Il fut champion du monde
de 1927 jusqu’à peu de temps avant
sa mort. Il se suicida en
46, accusé
de collaborationnisme avec les Allemands.

Dans ma jeunesse j’ai été
trotskiste pendant bien des années. (les meilleures années). Je fus sous l’emprise
du charme de Trotsky;
un homme défait.
Je fus sous l’emprise de cette angoisse de la défaite
de ce charme de l’angoisse de la défaite,
cet homme défait,
doublement défait,
Moi étudiant je fus sous son emprise.
De cet homme noble et souffrant,
et fort en même temps,
moi qui ai eu un père
général, et fasciste, et pas très charmant,
je fus sous son emprise.
Maintenant je te revisite
et je me vois moi-même.
Ta férocité purifiée par la mort,
Tu fus un père
honnête,
un exemple,
une figure noble,
Un guerrier
qui sait mourir.
Moi qui ne savais absolument pas quoi faire de ma vie,
je choisis ta mort
imprégnée d’intelligence.
Toi, intellectuel juif radical,
pédant,
cristallisé et mis en miettes,
père souffrant
nouveau Jésus et Christ.
Le charme du martyr
m’hypnotisa étudiant.
Je fus fasciné par l’homme tranchant,
presque pirandellien,
capable de s’exprimer
en phrases lapidaires
“Ni paix ni guerre”
“Prolétaires à cheval”.
Comme tant d’autres toi aussi tu mourrais pour les autres
noble cavalier
moi aussi j’ai mangé un petit bout de toi.
Ta nourriture est trop empoisonnée.
Homme à l’équilibre
toujours déplacé en avant
en mouvement incessant
peut-être que tu voulais tomber (en avant).
Et le plus beau était que tu avais raison
ou au moins que tu avais en grande partie raison.
Je me pelotonnai dans ta raison, parce que tu avais raison,
mais de toute façon, c’était désormais une raison défaite, et ainsi,
je vivais à l’arrière de l’histoire, installé confortablement.
Personne ne pouvait me déranger.
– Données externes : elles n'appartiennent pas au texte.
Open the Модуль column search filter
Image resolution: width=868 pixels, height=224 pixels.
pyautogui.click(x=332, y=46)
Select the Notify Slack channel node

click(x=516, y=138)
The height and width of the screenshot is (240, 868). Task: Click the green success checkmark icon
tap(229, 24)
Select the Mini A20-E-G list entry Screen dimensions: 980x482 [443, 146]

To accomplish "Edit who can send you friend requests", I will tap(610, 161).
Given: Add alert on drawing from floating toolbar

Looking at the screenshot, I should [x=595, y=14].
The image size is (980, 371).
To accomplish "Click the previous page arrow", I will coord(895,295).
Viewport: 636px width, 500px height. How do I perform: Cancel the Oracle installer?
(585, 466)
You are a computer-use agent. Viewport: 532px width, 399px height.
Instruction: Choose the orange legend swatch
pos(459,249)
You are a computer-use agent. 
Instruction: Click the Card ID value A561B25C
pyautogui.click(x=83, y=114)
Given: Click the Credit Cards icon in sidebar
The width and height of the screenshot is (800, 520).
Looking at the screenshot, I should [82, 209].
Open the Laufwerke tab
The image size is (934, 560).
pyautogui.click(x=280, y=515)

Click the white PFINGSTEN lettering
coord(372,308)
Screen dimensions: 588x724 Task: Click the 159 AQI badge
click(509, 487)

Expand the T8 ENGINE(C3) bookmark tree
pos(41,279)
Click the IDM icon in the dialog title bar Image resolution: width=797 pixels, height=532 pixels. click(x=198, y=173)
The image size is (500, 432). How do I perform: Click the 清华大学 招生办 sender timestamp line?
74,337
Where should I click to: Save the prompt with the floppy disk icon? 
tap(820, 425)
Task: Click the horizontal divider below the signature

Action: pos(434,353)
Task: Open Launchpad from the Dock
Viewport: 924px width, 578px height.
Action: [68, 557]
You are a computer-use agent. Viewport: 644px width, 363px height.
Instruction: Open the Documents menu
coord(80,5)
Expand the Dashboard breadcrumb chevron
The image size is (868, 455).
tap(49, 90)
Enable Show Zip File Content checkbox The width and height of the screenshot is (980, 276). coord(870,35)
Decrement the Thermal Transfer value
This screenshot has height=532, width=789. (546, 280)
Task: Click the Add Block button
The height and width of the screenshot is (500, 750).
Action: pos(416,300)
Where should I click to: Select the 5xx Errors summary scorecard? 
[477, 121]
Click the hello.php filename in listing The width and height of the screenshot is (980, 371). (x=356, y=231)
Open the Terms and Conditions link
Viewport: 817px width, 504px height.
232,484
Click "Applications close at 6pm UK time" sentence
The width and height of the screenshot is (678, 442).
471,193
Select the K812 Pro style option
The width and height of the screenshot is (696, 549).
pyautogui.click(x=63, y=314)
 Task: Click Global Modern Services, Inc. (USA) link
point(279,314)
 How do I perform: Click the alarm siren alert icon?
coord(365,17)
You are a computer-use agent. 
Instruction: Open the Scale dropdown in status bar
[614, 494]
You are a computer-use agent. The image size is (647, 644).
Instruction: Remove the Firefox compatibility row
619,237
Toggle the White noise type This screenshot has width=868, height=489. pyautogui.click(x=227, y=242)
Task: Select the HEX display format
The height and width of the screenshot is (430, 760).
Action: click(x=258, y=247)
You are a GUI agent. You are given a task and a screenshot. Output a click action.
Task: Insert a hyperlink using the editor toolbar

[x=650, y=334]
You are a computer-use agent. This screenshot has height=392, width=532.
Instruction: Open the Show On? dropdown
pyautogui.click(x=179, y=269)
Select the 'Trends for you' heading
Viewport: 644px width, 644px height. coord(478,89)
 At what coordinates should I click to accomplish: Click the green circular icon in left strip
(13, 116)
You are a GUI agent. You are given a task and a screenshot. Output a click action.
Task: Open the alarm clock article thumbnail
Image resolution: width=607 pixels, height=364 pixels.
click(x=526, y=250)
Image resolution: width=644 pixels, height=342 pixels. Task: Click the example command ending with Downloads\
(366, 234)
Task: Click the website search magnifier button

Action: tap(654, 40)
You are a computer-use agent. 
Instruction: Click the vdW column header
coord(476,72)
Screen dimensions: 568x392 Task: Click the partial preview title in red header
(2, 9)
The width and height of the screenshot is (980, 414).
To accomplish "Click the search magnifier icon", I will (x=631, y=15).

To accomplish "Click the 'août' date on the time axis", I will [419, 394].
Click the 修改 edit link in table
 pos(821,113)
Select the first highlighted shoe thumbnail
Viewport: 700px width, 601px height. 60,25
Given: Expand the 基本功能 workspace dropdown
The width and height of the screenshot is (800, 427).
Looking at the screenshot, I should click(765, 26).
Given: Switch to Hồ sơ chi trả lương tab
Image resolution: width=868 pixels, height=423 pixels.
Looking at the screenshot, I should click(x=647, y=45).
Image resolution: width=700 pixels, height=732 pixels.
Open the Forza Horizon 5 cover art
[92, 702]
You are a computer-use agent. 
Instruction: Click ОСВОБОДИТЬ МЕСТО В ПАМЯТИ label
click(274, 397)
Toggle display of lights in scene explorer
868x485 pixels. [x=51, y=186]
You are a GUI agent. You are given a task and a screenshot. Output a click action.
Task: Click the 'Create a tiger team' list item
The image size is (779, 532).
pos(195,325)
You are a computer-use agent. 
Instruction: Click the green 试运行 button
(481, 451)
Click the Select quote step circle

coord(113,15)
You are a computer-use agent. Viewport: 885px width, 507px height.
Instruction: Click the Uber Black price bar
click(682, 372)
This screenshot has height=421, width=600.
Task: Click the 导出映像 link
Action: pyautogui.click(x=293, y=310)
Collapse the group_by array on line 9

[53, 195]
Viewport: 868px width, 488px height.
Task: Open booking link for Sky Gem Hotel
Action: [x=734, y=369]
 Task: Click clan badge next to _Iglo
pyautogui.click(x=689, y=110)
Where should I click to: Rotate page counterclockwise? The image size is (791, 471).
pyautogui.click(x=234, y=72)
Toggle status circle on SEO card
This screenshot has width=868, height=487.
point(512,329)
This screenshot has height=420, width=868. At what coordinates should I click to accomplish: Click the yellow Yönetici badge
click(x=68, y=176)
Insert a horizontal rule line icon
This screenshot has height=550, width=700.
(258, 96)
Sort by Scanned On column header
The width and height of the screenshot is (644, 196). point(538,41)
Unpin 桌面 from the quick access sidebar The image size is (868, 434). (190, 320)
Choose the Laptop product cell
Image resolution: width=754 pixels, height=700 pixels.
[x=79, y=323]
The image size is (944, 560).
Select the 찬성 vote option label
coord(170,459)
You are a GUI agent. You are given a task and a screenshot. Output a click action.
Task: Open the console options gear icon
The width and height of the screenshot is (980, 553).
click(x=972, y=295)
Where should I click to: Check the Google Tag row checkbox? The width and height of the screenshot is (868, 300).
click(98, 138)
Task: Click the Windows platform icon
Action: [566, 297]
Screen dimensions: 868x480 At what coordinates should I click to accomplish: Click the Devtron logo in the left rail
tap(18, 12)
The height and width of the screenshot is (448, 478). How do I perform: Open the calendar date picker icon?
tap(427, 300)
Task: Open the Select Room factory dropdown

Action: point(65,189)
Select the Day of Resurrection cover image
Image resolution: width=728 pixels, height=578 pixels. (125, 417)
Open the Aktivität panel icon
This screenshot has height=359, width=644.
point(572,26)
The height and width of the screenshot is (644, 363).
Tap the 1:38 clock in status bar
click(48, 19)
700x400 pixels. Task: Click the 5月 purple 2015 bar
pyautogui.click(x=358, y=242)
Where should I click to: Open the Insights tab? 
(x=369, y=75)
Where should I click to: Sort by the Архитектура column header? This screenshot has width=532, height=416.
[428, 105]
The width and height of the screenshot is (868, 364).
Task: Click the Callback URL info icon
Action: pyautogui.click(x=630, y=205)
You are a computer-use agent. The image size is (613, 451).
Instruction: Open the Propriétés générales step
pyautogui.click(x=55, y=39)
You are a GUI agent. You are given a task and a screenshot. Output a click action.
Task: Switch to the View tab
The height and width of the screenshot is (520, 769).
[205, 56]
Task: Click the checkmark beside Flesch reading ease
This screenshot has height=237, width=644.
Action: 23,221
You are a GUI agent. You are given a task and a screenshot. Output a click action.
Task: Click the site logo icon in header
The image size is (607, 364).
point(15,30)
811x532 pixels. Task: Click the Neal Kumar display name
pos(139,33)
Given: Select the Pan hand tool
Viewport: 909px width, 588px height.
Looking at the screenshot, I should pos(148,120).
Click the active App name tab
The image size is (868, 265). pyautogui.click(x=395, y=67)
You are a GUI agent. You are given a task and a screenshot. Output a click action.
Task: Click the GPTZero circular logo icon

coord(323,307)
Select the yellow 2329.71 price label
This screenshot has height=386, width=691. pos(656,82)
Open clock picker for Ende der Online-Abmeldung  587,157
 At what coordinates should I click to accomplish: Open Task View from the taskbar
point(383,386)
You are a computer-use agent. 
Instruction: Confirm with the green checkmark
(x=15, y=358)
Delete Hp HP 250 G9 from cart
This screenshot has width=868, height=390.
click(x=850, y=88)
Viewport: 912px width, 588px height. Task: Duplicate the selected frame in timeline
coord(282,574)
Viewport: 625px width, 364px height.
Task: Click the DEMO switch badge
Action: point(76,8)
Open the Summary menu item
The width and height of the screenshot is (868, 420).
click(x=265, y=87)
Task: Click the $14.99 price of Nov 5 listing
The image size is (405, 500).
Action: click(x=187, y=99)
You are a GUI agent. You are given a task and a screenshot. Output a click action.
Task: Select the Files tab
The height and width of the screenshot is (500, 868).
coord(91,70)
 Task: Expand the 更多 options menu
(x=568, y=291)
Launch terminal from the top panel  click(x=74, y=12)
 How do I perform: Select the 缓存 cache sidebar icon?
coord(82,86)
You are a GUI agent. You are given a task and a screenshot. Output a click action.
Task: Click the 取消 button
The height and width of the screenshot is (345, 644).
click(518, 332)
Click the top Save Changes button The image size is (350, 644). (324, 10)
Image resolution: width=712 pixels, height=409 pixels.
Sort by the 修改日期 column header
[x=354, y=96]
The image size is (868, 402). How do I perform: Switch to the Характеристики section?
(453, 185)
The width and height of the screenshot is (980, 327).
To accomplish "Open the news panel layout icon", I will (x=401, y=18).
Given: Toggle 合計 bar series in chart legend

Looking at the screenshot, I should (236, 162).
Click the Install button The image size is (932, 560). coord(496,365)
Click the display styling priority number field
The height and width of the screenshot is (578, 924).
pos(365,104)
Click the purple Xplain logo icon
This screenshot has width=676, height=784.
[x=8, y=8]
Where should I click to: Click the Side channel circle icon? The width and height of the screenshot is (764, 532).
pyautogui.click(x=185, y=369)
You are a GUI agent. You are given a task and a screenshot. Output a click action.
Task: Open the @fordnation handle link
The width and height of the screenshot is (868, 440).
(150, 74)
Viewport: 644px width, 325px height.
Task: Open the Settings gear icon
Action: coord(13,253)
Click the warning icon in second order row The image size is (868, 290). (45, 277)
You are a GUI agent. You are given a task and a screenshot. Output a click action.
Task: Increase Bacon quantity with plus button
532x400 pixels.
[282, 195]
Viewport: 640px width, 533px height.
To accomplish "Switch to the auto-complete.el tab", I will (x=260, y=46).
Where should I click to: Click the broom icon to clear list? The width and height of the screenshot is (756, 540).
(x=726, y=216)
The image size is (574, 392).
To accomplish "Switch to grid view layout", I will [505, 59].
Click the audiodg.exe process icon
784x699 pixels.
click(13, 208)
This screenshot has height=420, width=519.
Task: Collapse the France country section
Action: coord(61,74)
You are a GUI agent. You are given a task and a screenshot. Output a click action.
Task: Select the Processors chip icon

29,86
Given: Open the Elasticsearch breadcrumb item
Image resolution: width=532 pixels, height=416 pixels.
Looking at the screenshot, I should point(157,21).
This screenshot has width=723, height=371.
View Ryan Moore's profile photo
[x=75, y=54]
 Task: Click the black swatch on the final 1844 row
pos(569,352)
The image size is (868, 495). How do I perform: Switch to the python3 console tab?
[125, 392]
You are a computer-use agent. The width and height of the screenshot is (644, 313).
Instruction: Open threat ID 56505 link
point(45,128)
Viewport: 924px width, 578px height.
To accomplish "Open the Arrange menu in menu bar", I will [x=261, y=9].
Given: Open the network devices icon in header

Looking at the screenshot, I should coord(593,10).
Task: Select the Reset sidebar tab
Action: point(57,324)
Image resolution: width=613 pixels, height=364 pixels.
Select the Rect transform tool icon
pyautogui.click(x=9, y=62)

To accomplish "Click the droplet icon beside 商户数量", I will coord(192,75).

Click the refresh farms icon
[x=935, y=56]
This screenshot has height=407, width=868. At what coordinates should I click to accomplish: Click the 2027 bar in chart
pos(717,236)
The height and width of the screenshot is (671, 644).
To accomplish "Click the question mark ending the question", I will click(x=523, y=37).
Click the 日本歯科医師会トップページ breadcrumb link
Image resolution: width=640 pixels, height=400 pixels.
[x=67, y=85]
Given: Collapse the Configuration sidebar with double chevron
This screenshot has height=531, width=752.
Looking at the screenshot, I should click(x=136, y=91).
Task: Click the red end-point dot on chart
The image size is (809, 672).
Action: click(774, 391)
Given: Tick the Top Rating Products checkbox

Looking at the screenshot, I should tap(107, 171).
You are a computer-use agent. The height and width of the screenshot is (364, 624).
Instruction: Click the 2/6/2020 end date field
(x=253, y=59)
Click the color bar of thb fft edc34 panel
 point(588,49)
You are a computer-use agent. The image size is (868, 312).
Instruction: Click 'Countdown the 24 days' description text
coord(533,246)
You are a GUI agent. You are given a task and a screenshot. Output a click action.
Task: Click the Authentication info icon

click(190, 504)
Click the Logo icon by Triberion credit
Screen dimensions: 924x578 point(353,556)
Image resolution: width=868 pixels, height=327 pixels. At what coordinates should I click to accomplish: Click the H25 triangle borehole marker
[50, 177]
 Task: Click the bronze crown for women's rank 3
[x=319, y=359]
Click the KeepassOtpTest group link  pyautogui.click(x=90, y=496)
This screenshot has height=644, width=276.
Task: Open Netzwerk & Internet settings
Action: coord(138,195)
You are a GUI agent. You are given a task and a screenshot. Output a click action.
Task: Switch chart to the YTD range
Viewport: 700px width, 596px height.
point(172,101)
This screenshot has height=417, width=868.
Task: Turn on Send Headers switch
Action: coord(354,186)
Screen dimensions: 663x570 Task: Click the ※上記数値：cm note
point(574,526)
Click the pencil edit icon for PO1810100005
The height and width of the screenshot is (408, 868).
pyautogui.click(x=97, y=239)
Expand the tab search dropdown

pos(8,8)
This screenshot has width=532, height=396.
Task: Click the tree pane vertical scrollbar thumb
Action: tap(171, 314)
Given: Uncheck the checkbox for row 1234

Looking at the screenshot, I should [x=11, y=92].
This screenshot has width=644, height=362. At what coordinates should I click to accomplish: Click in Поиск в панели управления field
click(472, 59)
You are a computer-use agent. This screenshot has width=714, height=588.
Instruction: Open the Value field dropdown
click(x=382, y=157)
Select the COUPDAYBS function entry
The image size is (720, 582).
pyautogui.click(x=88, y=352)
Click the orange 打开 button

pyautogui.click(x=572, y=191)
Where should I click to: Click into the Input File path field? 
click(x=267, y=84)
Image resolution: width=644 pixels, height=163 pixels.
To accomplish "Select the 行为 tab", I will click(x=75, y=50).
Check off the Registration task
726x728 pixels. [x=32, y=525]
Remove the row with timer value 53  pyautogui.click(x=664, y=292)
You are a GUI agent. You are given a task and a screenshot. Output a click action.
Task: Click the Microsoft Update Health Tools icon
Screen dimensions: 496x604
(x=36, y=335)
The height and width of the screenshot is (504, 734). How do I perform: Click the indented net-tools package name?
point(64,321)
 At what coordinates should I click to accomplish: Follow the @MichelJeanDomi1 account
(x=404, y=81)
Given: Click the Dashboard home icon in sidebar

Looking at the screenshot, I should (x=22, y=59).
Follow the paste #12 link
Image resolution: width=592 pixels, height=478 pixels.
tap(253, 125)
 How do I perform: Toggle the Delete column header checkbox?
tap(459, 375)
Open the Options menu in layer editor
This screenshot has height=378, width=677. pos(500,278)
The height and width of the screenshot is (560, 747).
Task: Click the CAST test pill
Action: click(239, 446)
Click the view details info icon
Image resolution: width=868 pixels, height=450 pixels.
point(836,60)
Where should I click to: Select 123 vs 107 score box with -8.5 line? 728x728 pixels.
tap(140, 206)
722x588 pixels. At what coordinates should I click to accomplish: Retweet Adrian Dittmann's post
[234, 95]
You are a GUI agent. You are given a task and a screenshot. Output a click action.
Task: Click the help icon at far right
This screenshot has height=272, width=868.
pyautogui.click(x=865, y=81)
De toute façon, tu étais mort, désormais.
Je devrais attendre encore quelque dizaines d’années avant de mourir
et d’ici là je tenais ma raison. Étudiant, je décidai ainsi.
Et pourtant ta rationalité radicale était héroïque
il est confortable de vivre de l’héroïsme d’autrui. Ainsi je mourus en vivant.
Puis je renaquis. (Je ne pouvais pas renaître si je n’étais pas mort avant). de ta mort
que renaît-il? Rien. Une seule phrase, une seule
parole,
“Ou socialisme ou barbarie”. La raison qui a été défaite a sa revanche. Revanche horrible, tragique revanche, tragique conscience, annihilante
prophétie. Je vécus ruisselant de mort, sachant ce qui se
produirait, et maintenant que la barbarie
se propage, et que ton optimisme tombe,
ton intelligence ne tombe pas. Intelligence stérile. C’est vrai: ou socialisme
ou barbarie. La barbarie se propage,
ou socialisme ou barbarie. Je le savais moi et feignant
l’optimisme révolutionnaire
je contemplais la catastrophe de l’Histoire.
Peut-être que je voulais perdre moi aussi, comme l’histoire que j’ai racontée,
dont je ne sais si elle est vraie,
mais qui m’a fasciné
Trotsky, chef de l’armée rouge, défie le
champion du monde des échecs, tous deux
veulent perdre, tous deux perdent, finissent
tragiquement, mais qu’il est beau,
qu’il est beau de choisir le côté perdant, mourir par procuration
à travers
les autres,
se suicider en effigie
(durant cette période j’avais pensé au suicide comme possible
stratégie
de mon impression d’inutilité)
et puis je tombai sur l’article de journal qui parlait de cette
partie d’échec
et j’en fus
fasciné
maintenant je suis très différent du moment où j’ai commencé cette
poésie
je sais beaucoup de choses
et tant d’autres encore qui ne sont pas écrites ici
durant cette période il y avait aussi une jeune femme blonde un amour malheureux
j’ai trop joué avec les sentiments des autres
Ce n’est pas vrai: je vécus une situation de millénarisme
c’est pourquoi je demeurai si longtemps.
dans ce monde qui sombre dans la barbarie

Traduit par Olivier Favier.
Bio-bibliographie de Carlo Bordini à la suite du poème Les Gestes. Testo originale pubblicato da Luca Sossella editore.

 

 

POEMA A TROTSKY


E cosa avrai mai pensato
ucciso dai tuoi stessi fratelli
braccato dai mitra proletari
un sapore di dolce e d’amaro
un sapore di sangue in bocca
che cosa mai avrai pensato degli
se pure hai pensato uomini
Leone Trotsky

Nel 1918 Trotsky era a capo
dell’esercito rosso. Aveva dovuto organizzare,
come è noto, un esercito dal nulla.
Aveva organizzato una cavalleria fatta da
operai,
utilizzato lo spirito patriottico di molti ufficiali
zaristi,
organizzato l’azione di bande che agivano isolatamente,
ecc. Aveva dovuto
essere furbo, astuto, spietato, e
lungimirante.
Seppe che Aleckin, campione del mondo di scacchi,
e uno dei più grandi genii, del mondo degli scacchi,
grande maestro internazionale,
era in prigione a Mosca.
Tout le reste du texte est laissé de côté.